A livello provinciale, i tassi più elevati di emigratorietà degli italiani si rilevano a Bolzano (4%), Mantova, Vicenza e Macerata (tutte 3,6%), Imperia, Isernia e Treviso (tutte 3,2%); quelli più bassi si registrano nelle province di Foggia e Barletta-Andria-Trani (1,2‰). La nostra provincia quindi è in testa alla classifica del Nord Ovest.

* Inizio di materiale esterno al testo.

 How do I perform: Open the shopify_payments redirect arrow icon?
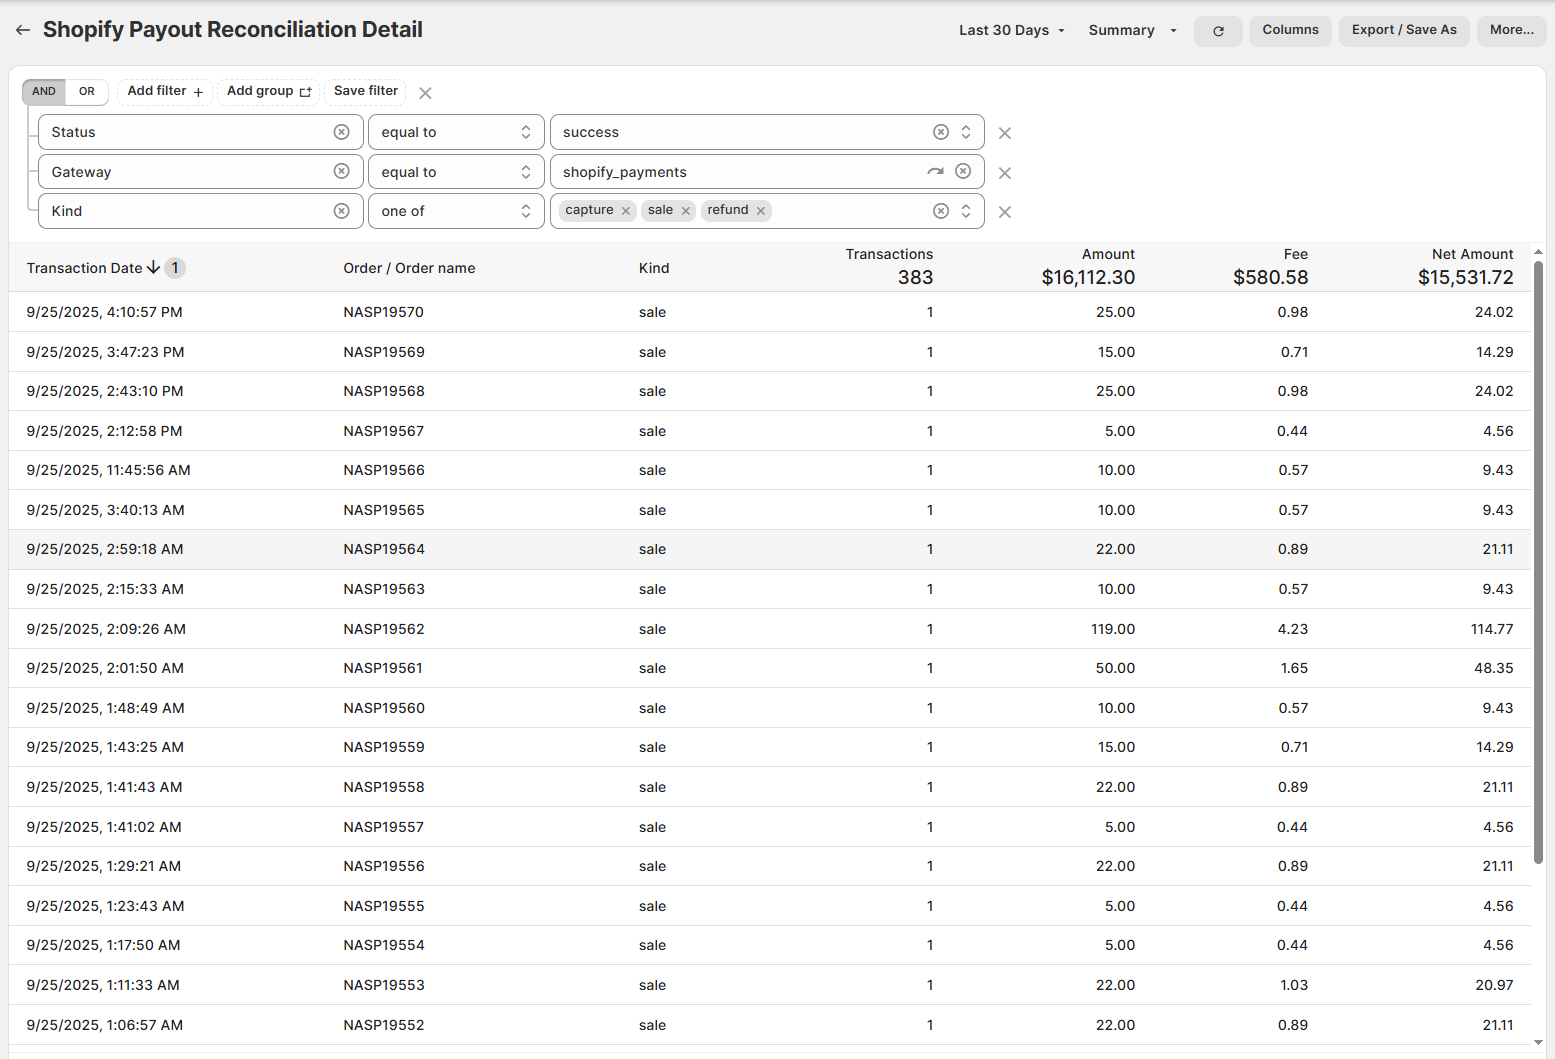pos(935,171)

A fronte della lieve contrazione delle emigrazioni, il flusso degli italiani verso i principali Paesi dell’Ue si mantiene consistente e non subisce grosse variazioni. Non si arrestano le partenze degli italiani verso il Regno Unito (36mila, +18% rispetto al 2019) mentre quelle verso la Germania rallentano, ma restano numerose (17mila, -12%). Aumentano gli espatri verso il Belgio (2.700, +15%), rimangono pressoché stabili quelli verso la Francia (13mila, +1,6%), la Spagna (6mila, -1,8%) e i Paesi Bassi (2.700, +0,6%). Al contrario, si riducono molto i flussi con destinazione extra-europea; per esempio, verso il Brasile calano del 30% (5.600) e del 25% verso la Cina del (poco più di 500 espatri).

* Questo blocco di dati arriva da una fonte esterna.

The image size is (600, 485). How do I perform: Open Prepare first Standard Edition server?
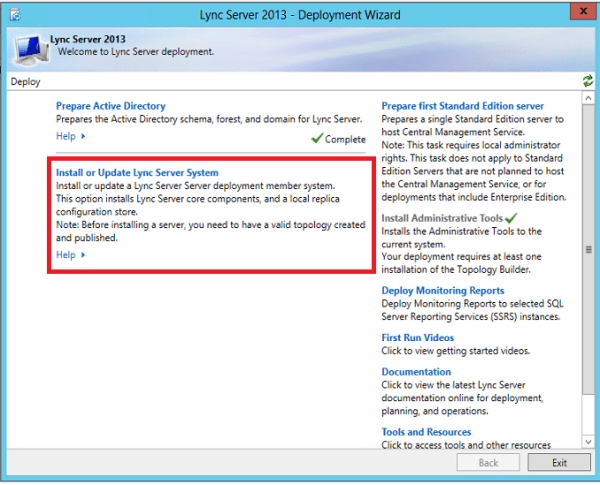[x=462, y=106]
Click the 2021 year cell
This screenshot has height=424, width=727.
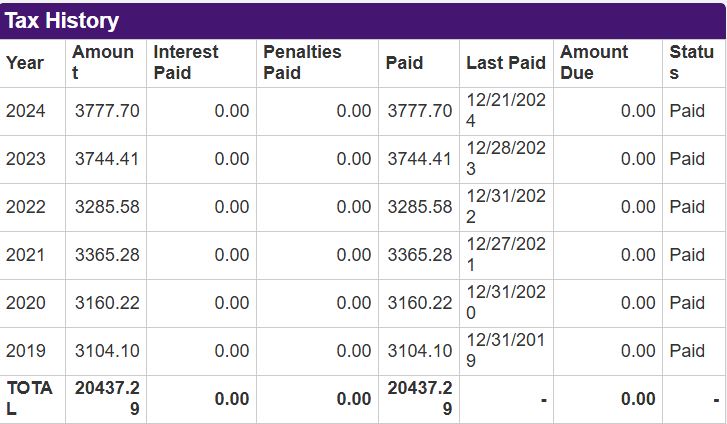26,255
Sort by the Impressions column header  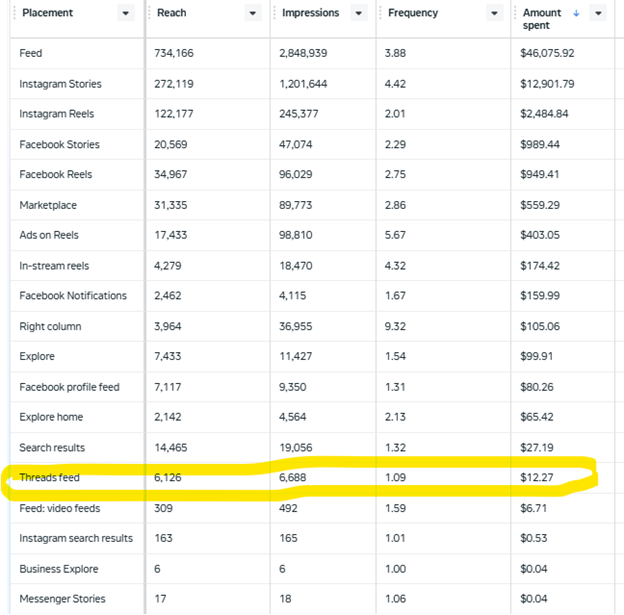pyautogui.click(x=310, y=13)
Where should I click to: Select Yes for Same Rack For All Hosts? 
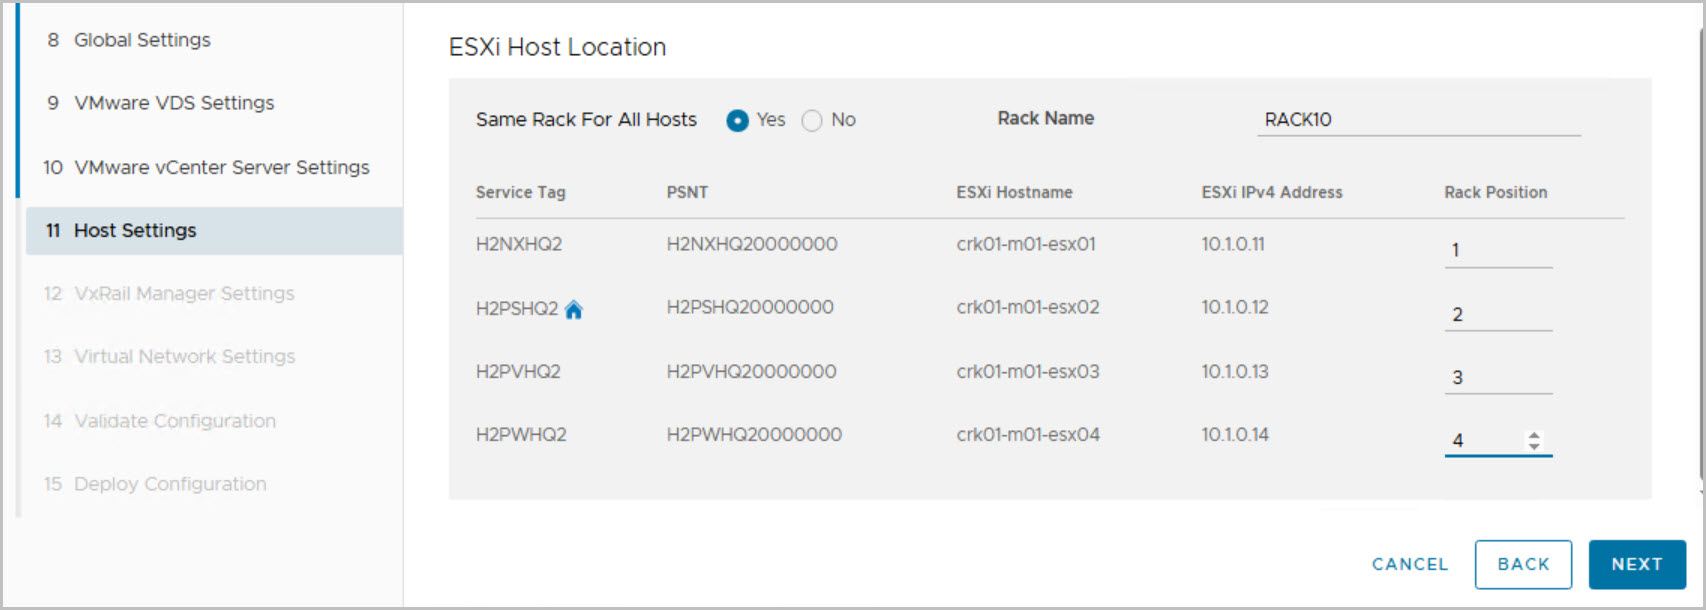pyautogui.click(x=738, y=120)
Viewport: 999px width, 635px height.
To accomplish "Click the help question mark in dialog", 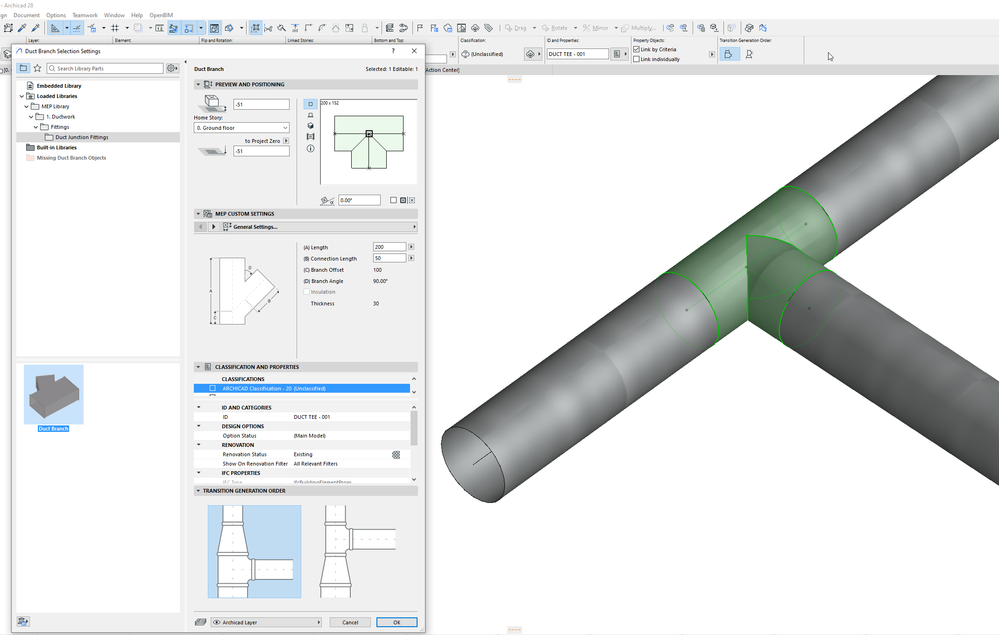I will click(392, 51).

Nel 2020, gli italiani espatriati sono soprattutto uomini (54%), ma fino ai 25 anni non si rilevano forti differenze di genere (20mila per entrambi i sessi). A partire dai 26 anni, invece, gli emigrati iniziano a essere costantemente più numerosi delle emigrate. L’età media degli emigrati è di 32 anni per gli uomini e 30 per le donne. Un emigrato su cinque ha meno di 20 anni, due su tre hanno un’età compresa tra i 20 e i 49 anni mentre la quota di ultracinquantenni è pari al 14%.
Considerando il livello di istruzione posseduto al momento della partenza, l'Istat rileva che nel 2020 un italiano emigrato su quattro è in possesso almeno della laurea (31mila). Rispetto all’anno precedente, le numerosità dei laureati emigrati è in aumento del 5,4%. L’incremento è molto più consistente se si amplia lo spettro temporale: rispetto a cinque anni prima, gli emigrati con almeno la laurea crescono del 17%.

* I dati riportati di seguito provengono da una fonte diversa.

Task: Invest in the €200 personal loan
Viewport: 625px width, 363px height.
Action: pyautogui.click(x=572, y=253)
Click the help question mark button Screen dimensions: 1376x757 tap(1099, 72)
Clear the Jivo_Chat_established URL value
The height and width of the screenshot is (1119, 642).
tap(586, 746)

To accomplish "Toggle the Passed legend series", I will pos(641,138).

Sono poco più di 40mila i giovani italiani tra i 25 e i 34 anni espatriati nel 2020 (il 33% del totale degli espatriati); di essi, due su cinque (18mila) sono in possesso di almeno la laurea (+10% rispetto al 2019). Il numero dei rimpatri di giovani italiani laureati, invece, si attesta su livelli nettamente più bassi (6mila, -3,5% sul 2019), generando un saldo migratorio negativo che si traduce in una perdita di circa 12mila unità.
Nel 2020, l’emigrazione giovanile si è ridotta del 7% rispetto al 2019; ma la quota dei laureati sul totale dei giovani espatriati è passata dal 38,7% del 2019 al 45,6% del 2020. Non si arresta, dunque, la fuga delle giovani risorse qualificate verso l’estero, nonostante le limitazioni imposte agli spostamenti durante le varie fasi della pandemia.
Le iscrizioni anagrafiche dall’estero (immigrazioni), nel 2020 ammontano a 247.526 (-25,6% rispetto al 2019); la componente dovuta agli ingressi di cittadini stranieri è pari a 192mila (-27,5%), quella dovuta ai rimpatri ammonta a 56mila (-18,2%). Aumentano di poco solo le immigrazioni provenienti dai Paesi Ue (+1,8% rispetto al 2019), mentre diminuiscono i flussi dagli altri Paesi europei (-4%), dall’Africa (-6,8%), dall’Asia (-7,6%) e da America e Oceania (-9,3%).
Quanto alla dinamica migratoria interna, l'Istat ha censito che in valore assoluto, le regioni in cui si registra il volume più elevato di iscrizioni e cancellazioni anagrafiche sono la Lombardia (292mila iscrizioni e 278mila cancellazioni), il Veneto (134mila iscrizioni e 127mila cancellazioni) e il Piemonte (123mila iscrizioni e 119mila cancellazioni); in termini relativi, invece, rapportando il numero di iscrizioni e cancellazioni alla popolazione residente, la regione che mostra la dinamica migratoria interna più vivace è la Valle d’Aosta, con tassi pari a 34 iscrizioni e 32 cancellazioni per 1.000 abitanti, seguita da Lombardia e Piemonte (entrambe 29 iscrizioni e 28 cancellazioni per 1.000). La regione meno dinamica è la Basilicata con tassi pari circa a 11 iscrizioni e 15 cancellazioni per 1.000 residenti.